Sleep and More Sleep

I was supposed to work yesterday but I wasn't feeling well at all. When I woke up, I felt pain in my abdominal area and then I felt dizzy. I'm used to spells like this so I practically know what to do, which is to sit down and close my eyes. I've been having this for as long as I can remember so it's not really a big deal. I thought I can still go to work. But I as I was walking to the car, to borrow the line from a song, [FELT] THE EARTH MOVE UNDER MY FEET. I was so damn woozy. My ears were ringing and all I feel is this unsettling sensation on my chest. So yeah, I called and told them I can't go. The thing is I'm OK if I don't move which is impossible with my work. I can't risk collapsing while working because that will be downright embarassing. No way. So my whole day was spent in my room... SLEEPING. I had a terrible headache afterwards which radiated to the back of my head, some parts of my face,... you get the idea. I had to take a pill. Luckily, it didn't take long for it to kick in. After that I was able to read my book (The Gargoyle. I was supposed to read The Time Traveller's Wife but it's expensive. Will have to raid a used bookstore for that soon) and watch some online TV streaming. (Cory Aquino's public viewing, tributes, etc.)

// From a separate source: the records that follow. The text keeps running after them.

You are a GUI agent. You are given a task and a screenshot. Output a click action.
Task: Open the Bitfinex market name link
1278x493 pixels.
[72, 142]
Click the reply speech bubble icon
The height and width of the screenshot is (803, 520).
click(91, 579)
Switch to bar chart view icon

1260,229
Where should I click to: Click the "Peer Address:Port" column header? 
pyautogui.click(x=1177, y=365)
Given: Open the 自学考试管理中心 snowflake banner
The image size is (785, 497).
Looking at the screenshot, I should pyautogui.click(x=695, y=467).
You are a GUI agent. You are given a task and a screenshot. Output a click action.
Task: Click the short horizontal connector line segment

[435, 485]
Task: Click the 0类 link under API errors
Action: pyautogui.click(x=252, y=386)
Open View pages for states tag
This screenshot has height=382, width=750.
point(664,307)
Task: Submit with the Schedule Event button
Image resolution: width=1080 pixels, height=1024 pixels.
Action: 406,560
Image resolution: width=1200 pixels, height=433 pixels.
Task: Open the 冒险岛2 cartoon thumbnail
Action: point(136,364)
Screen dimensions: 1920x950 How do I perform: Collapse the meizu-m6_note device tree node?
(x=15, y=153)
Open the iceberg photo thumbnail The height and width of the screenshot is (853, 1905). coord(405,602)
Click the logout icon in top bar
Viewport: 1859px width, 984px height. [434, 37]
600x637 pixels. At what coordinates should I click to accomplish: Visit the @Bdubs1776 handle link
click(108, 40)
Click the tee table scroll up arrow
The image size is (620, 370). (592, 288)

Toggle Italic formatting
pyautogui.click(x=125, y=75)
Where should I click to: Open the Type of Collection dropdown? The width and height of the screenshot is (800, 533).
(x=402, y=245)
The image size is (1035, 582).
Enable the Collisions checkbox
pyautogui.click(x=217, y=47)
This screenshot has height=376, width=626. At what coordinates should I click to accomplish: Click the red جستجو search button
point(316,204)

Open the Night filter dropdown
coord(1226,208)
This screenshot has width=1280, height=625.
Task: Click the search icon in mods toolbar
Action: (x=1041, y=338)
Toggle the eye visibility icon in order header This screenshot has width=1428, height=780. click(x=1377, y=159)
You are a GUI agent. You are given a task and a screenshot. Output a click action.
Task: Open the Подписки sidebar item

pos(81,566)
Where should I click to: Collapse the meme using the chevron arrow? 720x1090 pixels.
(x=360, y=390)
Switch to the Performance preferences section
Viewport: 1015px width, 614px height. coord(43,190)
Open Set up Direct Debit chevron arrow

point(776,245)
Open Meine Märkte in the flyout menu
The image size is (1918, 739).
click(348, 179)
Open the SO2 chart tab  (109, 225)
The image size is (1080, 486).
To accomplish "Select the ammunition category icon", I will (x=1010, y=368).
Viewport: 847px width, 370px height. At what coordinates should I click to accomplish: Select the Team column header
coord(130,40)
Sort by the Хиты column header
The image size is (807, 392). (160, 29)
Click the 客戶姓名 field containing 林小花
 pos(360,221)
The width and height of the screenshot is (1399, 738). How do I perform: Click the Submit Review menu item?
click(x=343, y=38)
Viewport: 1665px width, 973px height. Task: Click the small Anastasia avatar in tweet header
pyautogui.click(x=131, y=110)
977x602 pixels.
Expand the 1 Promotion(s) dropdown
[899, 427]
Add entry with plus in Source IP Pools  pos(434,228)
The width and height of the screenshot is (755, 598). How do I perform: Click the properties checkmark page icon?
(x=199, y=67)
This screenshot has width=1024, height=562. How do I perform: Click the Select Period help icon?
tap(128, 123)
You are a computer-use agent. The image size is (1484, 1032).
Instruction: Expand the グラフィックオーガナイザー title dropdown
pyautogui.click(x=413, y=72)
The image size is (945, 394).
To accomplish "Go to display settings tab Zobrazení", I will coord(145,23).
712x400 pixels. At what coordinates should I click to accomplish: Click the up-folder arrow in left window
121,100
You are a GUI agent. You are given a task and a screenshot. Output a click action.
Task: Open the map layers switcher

So for the past few days, I've been back to the old ways. I've been reading, watching good movies (finally watched Slumdog Millionaire!), writing on my planner, etc. I haven't been spending a lot of time online, which is good. The thing though is I also sleep a lot. And by a lot I mean, more than half-a-day. BAAAD. I can't get enough sleep, ohmygahd. It's like I'm reclaiming all the hours I have spent on other things other than sleeping for the past 22 months.

Ahh... I guess I have to sleep now. Again. Haha!

EDIT: My prof did reply to me and said it is about the participation mark and explained to me how to compute the marks as if I don't know how to do it. I mean, really, just by looking at the numbers I CAN ACTUALLY FIGURE IT OUT. For crying out loud, I'm not dumb. Well I guess he knows that and he took it against me that I get high grades but is seemingly too proud to participate in the discussions. Well he's right. HAHAHA. No, I'm just kidding. Well, sort of. HAHAHA! I never like discussions 'cause some of the comments/contributions are WTF-worthy. A lot of people speak for the sake of speaking without actually thinking the degree of dumbness in their arguments/questions. WHATEVER. I didn't reply to his email coz really, what can I do about it? It's subjective and he gave me almost nothing. Can't really argue with it 'cause it's his call.